In a surprise announcement, the streamlined flagship Samsung Galaxy S10 Lite is not only coming to the US after all – it’s going on sale today for $650. (Sadly, the similar Samsung Galaxy Note 10 Lite isn’t included in this release.)
Yes, you read that right: the S10 Lite, which we first saw at CES 2020, is a cheaper version of the Samsung Galaxy S10 line of flagship phones that came out in 2019 and was subsequently released in India, Latin America, and other markets as a more affordable option with mostly flagship specs .
Those specs are respectable, though the Snapdragon 855 chipset is a bit dated (or potentially the Exynos 9820, though not likely, given US Samsung releases traditionally pack a Snapdragon chipset). Most importantly, that means S10 Lite isn’t 5G-capable.
The 8GB of RAM and 128GB of storage are a bit more generous, and the 4,500mAh battery is handy. The S10 Lite has a 6.7-inch FHD+ (2400 x 1080) display, which is flat, unlike the curved-edge Galaxy S10 or Galaxy S10 Plus.
The triple rear cameras include a 48MP main shooter, an ultrawide camera, and a 5MP macro camera (instead of a telephoto). The front-facing camera is a hefty 32MP, which is higher than the 10MP selfie shooter on the S10 line.

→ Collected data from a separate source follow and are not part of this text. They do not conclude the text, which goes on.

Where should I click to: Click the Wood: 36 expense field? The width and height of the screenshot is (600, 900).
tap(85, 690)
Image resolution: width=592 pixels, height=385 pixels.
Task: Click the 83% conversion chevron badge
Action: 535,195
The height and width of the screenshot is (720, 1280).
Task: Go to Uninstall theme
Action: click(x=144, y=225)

In other words, there are a few upgrades on its S10 siblings, though it reduces the polish to mid-range level (a plastic back and no water resistance, for instance). If those are dealbreakers, one might be able to find a Samsung Galaxy S10e at a similar price point
- Best Samsung phones: where the S10 Lite's value can shine
- Samsung Galaxy S10e: a comparative S10 experience
- Another comparison: the similarly-priced OnePlus 8
The S10 Lite – uncertain purpose in the US?
Since the S10 Lite debuted at CES 2020, of course, the Samsung Galaxy S20 line came out. The line lacked a cheaper equivalent of the Samsung Galaxy S10e, so in some ways, the S10 Lite could fill that niche in the US. Thanks to a software update, it even gets some of the neat tricks that came in the latest Samsung flagships, like Single Take, Pro Video, and Night Hyperlapse.
But we’ve also seen some competitively-priced phones in this tier – namely, the just-launched OnePlus 8, which starts at $700 and is 5G-capable thanks to its Snapdragon 865 chipset.
Still, more choice is obviously better, especially at a price point that’s kinder to consumers’ wallets than leading flagships in a time of lost jobs and low paychecks – as we argued, consumers don’t need more foldables, they need cheaper phones like the iPhone SE 2020 and OnePlus 8.
(Though we wish a cheaper stylus-packing Note 10 Lite was also part of those plans.)